Opens Friday: The festival kicks off Friday with Alaskan transgender performing artist Scott Turner Schofield's "Becoming a Man in 127 Easy Steps." Schofield lets the audience choose the stories that will be told. (7:30 p.m. Fri.-Sat., Ritz Theater, 345 13th Av. NE., Mpls.) The festival also includes poet and essayist Ryka Aoki de la Cruz's self-created "In Search of Geishaghost." (7:30 p.m. Sun., Pangea World Theater Studio, 711 W. Lake St., Mpls.), plus three shows at Intermedia Arts: Tamil/Sri Lankan-American activist and provocateur D'Lo's "D'FUNQT"; "Shaking Our Shells: Stories From On the Wings of Wadaduga," a history-based show about "Cherokee ... GLBTQ memories" written and performed by Qwo-Li Driskill; and "Outside the Circle," a play about seduction written and performed by Andrea Assaf and Samuel Valdez. ("D'FUNQT" is at 7:30 p.m. Wed.-Thu., "Outside the Circle," 7:30 p.m. next Fri.-Sat., "Shaking Our Shells," 7:30 p.m. Nov. 18 & 19, Intermedia Arts, 2822 Lyndale Av. S., Mpls. Tickets: $15 per show or $75 for the whole festival. www.brownpapertickets.com.)
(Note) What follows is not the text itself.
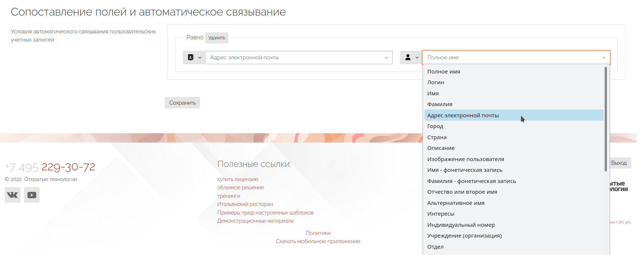The image size is (644, 255).
Task: Select Логин from the dropdown list
Action: [x=436, y=82]
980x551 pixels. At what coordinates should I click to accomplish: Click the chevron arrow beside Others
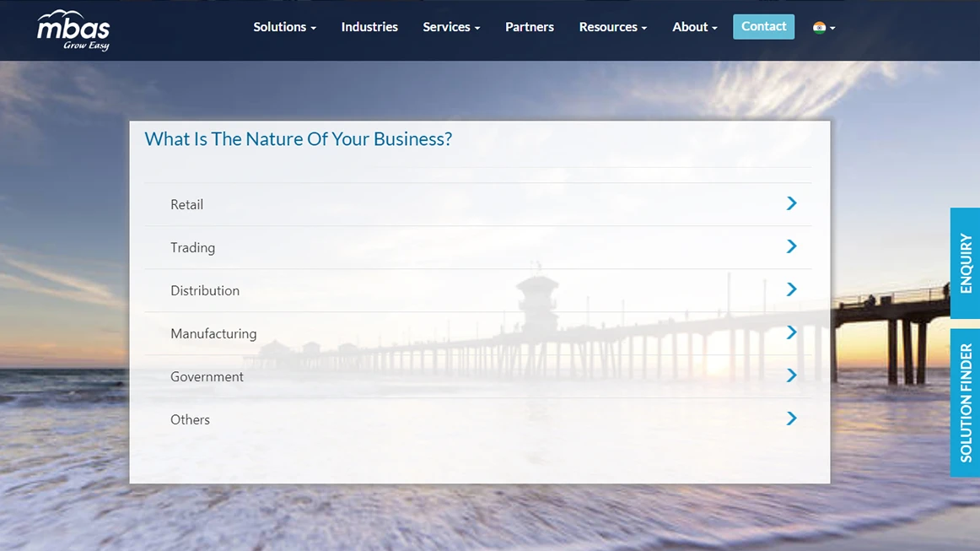click(791, 419)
Opens Friday: Playwright Rhiana Yazzie's New Native Theatre has teamed up with Bedlam Theatre for what is being described as "the first all-Native American musical" in Minnesota. The show is a Mayan calendar-inspired, end-of-world comedy set at a New Year's Eve powwow on Franklin Avenue in Minneapolis. It is co-directed by Maren Ward and Yazzie, a Navajo. "We're celebrating that little-known secret, that Native people are very funny," said Yazzie. (7:30 p.m. Fri.-Sat. and Wed.-Thu. Ends Nov. 18. Heart of the Beast Puppet and Mask Theatre, 1500 E. Lake St., Mpls., $15, 612-721-2535 or www.brownpapertickets.com.)



Friday-Saturday: Justin Leaf is a longtime member of Minnesota Dance Theatre who pines for the cabaret stage, which led him to a 2007 Sage award for "Broadway Bound ... and Gagged." With his Junkyard Theater, Leaf has given the world the divine Mistress Ginger. This weekend Leaf plans a new direction in his show "Don't Rain on My Panda Bear!" He'll be singing tunes from Kurt Weill, Bob Dylan, Tracy Chapman, Blossom Dearie and more, accompanied by ace jazz pianist George Maurer and, yes, a dancing panda. Expect Ginger to crash the show. (10 p.m. Fri. & Sat. $10-$15. Bryant-Lake Bowl, 810 W. Lake St., Mpls. 612-825-8949, www.bryantlakebowl.com.)